Figure 1.. Verkko assembly workflow.
Inputs are on the left, with program outputs listed in rectangles. Key components of the pipeline are highlighted, including Canu , MBG , GraphAligner , and Rukki (Online Methods). Using the outputs of these tools, Verkko performs successive rounds of processing and graph resolution. Input reads are first homopolymer compressed and error corrected, and remain so throughout the process. MBG also compresses microsatellites to aid graph construction, but only internally. The first graph output by Verkko is an accurate, high-resolution de Bruijn graph built from the long, accurate reads (LA Graph). This is a node-labeled graph comprising unitigs (nodes) and their adjacency relationships (edges). Ultra-long reads are then aligned to the LA graph to identify read paths (blue curve, orange curve), and Verkko uses them for phasing bubbles, filling gaps (dotted edge), and resolving loops and tangles. The resulting simplified graph (ULA Graph) is typically composed of single-copy, haplotype specific unitigs, separated by two-copy, homozygous unitigs that could not be phased from the read data alone. Haplotype-specific markers are then used to label nodes in the ULA graph and identify haplotype paths through the graph (maternal, red; paternal, blue). These paths are converted to haplotype-specific contigs using a consensus algorithm that recovers the homopolymers.
Figure 2.
Figure 2.. Continuity of assembled CHM13 chromosomes.

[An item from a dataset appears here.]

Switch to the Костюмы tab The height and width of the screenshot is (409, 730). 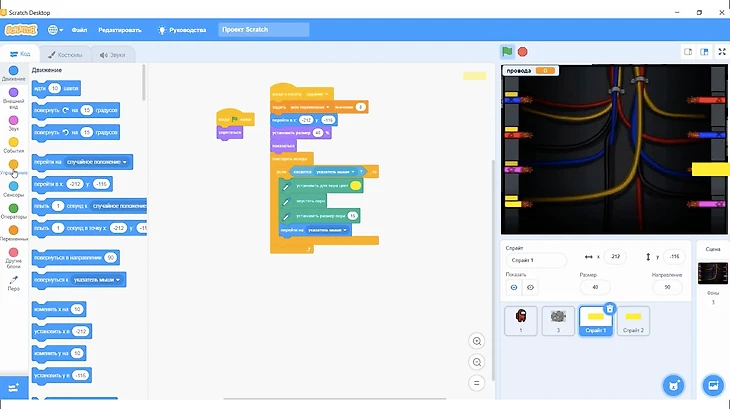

The minimum number of continuous alignments needed to cover 85% of each chromosome (LGA85) is represented by the number of dashes, or plain numbers when ≥5. Higher numbers are shaded progressively darker. Alignments were taken from QUAST output versus the CHM13v1.1 reference, after filtering errors at heterozygous sites and potential erroneous regions in the reference as in Table 1. Verkko using HiFi data alone is comparable to other HiFi-based assemblies ,, but Verkko combining HiFi and ONT data has the most complete and correct chromosomes (12).
Figure 3.
Figure 3.. Verkko assembly graph of the HG002 diploid genome.

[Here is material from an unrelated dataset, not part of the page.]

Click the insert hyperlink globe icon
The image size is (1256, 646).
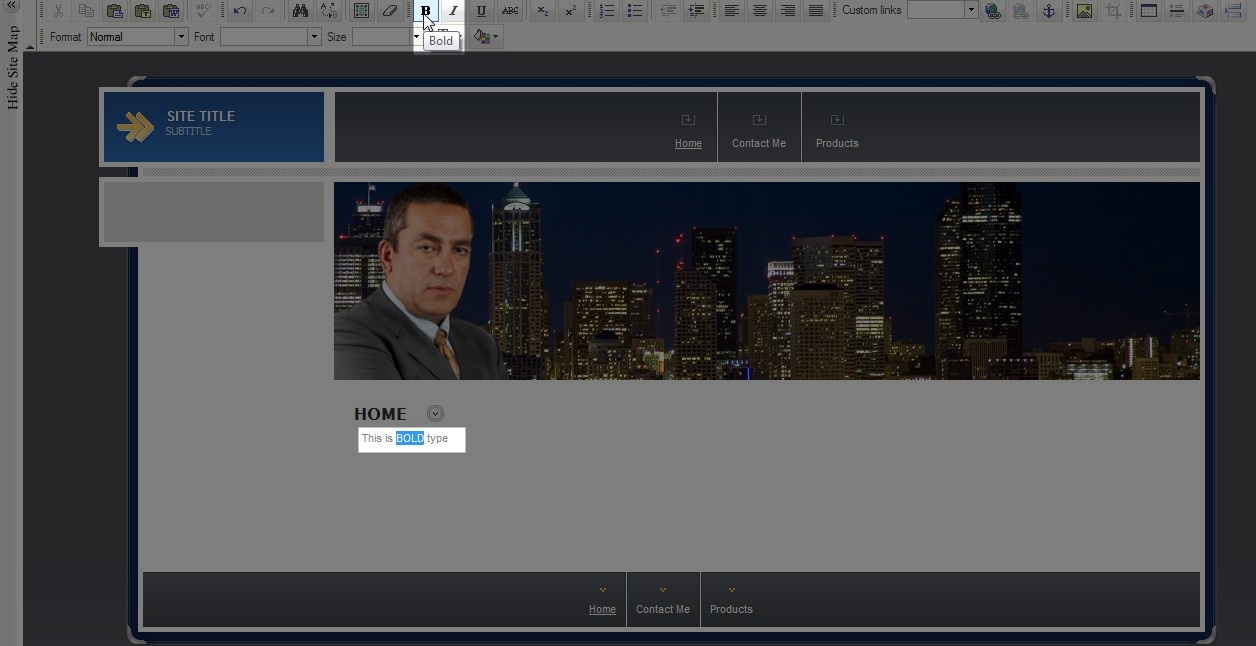point(992,11)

ULA graph integrating both PacBio HiFi and ONT ultra-long reads visualized using Bandage. Inset shows a portion of the LA graph with multiple bubbles, tangles, and tips prior to resolution using the ultra-long reads. This particular region contains stretches of homozygosity and exact repeats that could not be resolved by HiFi alone. After integration of the ONT data, the corresponding region in the ULA graph is resolved into two linear haplotypes. Each chromosome in HG002 is mostly resolved as a single connected component, with the exception of the acrocentric (13, 14, 15, 21, and 22) and sex chromosomes (X and Y), which are joined by the highly similar rDNA arrays and pseudoautosomal regions (PAR), respectively. The final unitigs in the ULA graph have been colored after assembly by trio-derived haplotype markers (maternal, red; paternal, blue). Using this information to determine haplotype paths through the graph, Verkko was able to completely assemble 20 chromosomal haplotypes in HG002 from telomere to telomere without gaps.
Figure 4.
Figure 4.. Comparison of the maternal (a) and paternal (b) Chr19 centromeric regions in HG002.

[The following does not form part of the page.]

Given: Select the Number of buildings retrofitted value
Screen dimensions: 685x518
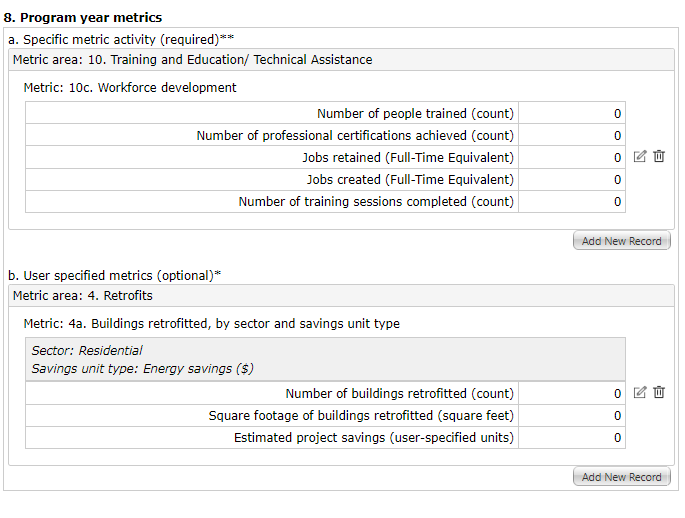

Each haplotype is annotated with its repeat structure (top-most track), HOR structure, PacBio HiFi coverage, and ONT coverage. Dark gray indicates reads with low mapping quality, which may be due to either mis-assembly or repetitive regions in the genome. Bars indicate the sum of clipped bases within each window along the assembly (Supplementary Table 9). Last, the triangle, corresponding to the upper-triangular portion of a dot-plot rotated so the diagonal is the x-axis and colored by identity, shows sequence similarity within each haplotype . Both haplotypes reveal the presence of three higher-order repeat (HOR) arrays (D19Z1, D19Z2, and D19Z3) that vary in size and structure.